Regia di Rupert Sanders vedi scheda film
La trasposizione americana del celebre manga che ha fatto epoca, punta sulle grazie burrose ed ampiamente evidenziate di una Johannson in lattice color pelle.Le vedute della metropoli sfavillante di colori e di cemento che sfida la gravità,non riescono proprio ad emozionare ed il film si riduce ad un corretto e ritmato veicolo da intrattenimento.
Una giovane donna soldato di nome Major, in forza prezzo le forze dell’ordine di una avveniristica metropoli del futuro tutta grattacieli, colori sfavillanti di pubblicità tridimensionali alte come interi edifici, ponti sospesi sopra le abitazioni, si accorge di provare una sensazione quasi di imbarazzo nel vedersi affiorare senza preavviso come dei ricordi annebbiati ed imprecisi di una vita precedente o parallela.
Il suo corpo è stato completamente ricostruito ed è tutto artificiale tranne il cervello, inserito in una struttura potente, quasi invincibile, che tuttavia presenta i tratti di un fisico femminile decisamente attraente.
Impegnata in una missione contro terroristi che riescono ad innestarsi nella mente degli avversari avendone la meglio, la donna incontrerà un altro suo simile che gli rivelerà di come gli esperimenti sugli esser umani resi macchine non fossero frutto di tentativi di salvare vite umane travolte da disgrazie od incidenti, ma veri e propri esperimenti ai danni di ben 98 persone: solo quello della donna, chiamata major, è stato considerato pienamente riuscito.
La dottoressa che ha in cura la donna, e pure elemento principale a cui si deve la riuscita dell’esperimento, ad un certo punto cede alla compassione di rivelare tutta la sporca verità alla ragazza, ma un agente al soldo delle forze governative si oppone con tutte le sue forze, rendendo Major una fuggitiva assieme al suo compagno di sventura, pure lui frutto di un precedente esperimento.
“Io so chi sono.. e perché sono qui”, dichiara Major alla fine della sua fuga travagliata e concitatissima: la conchiglia perfetta che racchiude la sua anima finirà per cessare di essere un fantasma, potendo la donna finalmente essere in condizioni di ritrovare la sua identità, il suo passato, le sue radici.
Per la regia spettacolare e tutta action di Rupert Sanders, noto per la sua rivisitazione gotica della favola ne Biancanese e il cacciatore, Ghost in the Shell punta avveniristiche curve botticelliane di una sexy Scarlett Johansson, molto più in grado di colpirci quelle dei labirintici volteggi attorno ad una città futuristica ben ricostruita, ma tutto fuorché nuova od emozionante, se si pensa che già agli albori della settima arte, quasi un secolo orsono, Metropolis del pur genio difficilmente imitabile Fritz Lang, riusciva a risultare decisamente più emozionante, anche visto con la malizia e l’abitudine che oggi la nostra percezione visiva sconta sull’effetto speciale visivo anche il più pirotecnico ed innovativo concepibile.
Ne esce un film che gioca la carta emozionale grazie alla scelta strategica dei suoi interpreti: e la scelta della coppia sexy Scarlett Johannson in tutina di lattice color carne + Michael Pitt certamente lascia il segno: nelle poche scene in cui i due divi si confrontano, la coppia forma un’alchimia riuscita.
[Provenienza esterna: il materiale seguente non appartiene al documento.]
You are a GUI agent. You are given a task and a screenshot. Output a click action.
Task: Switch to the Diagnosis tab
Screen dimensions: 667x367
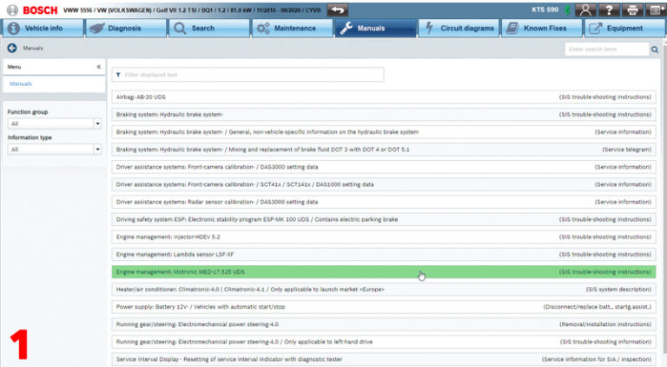click(x=122, y=28)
Pure Juliette Binoche con una nuova seducente messa in piega, ma a prima vista pertinente come un pesce fuor d’acqua, fa la sua scena nel ruolo della dottoressa tosta, ma con ripensamenti di coscienza, artefice degli azzardati esperimenti.
Beat Takeshi Kitano è pure un’altra scelta strategica per guadagnare appeal: e il celebre autore giapponese, che per tutto il film parla la sua lingua natale tranquillamente mentre tutti gli altri gli rispondono in inglese, sfodera una volta in più tutta la sua immobilità e fissità facciale da stoccafisso scandinavo che presso chiunque altro costituirebbe un limite devastante, ma su di lui acquisisce fascino e charme di pregio.
Comunque il filmetto tutto action, esplosioni e sparatorie, si sviluppa lungo un rutilante corso di eventi che sono già stati visti, sviscerati e rappresentati in mille altre occasioni, rendendo il blockbuster un congegno ad orologeria piuttosto scontato e prevedibile, solo in certe fuggevoli occasioni forte di un suo charme almeno visivo.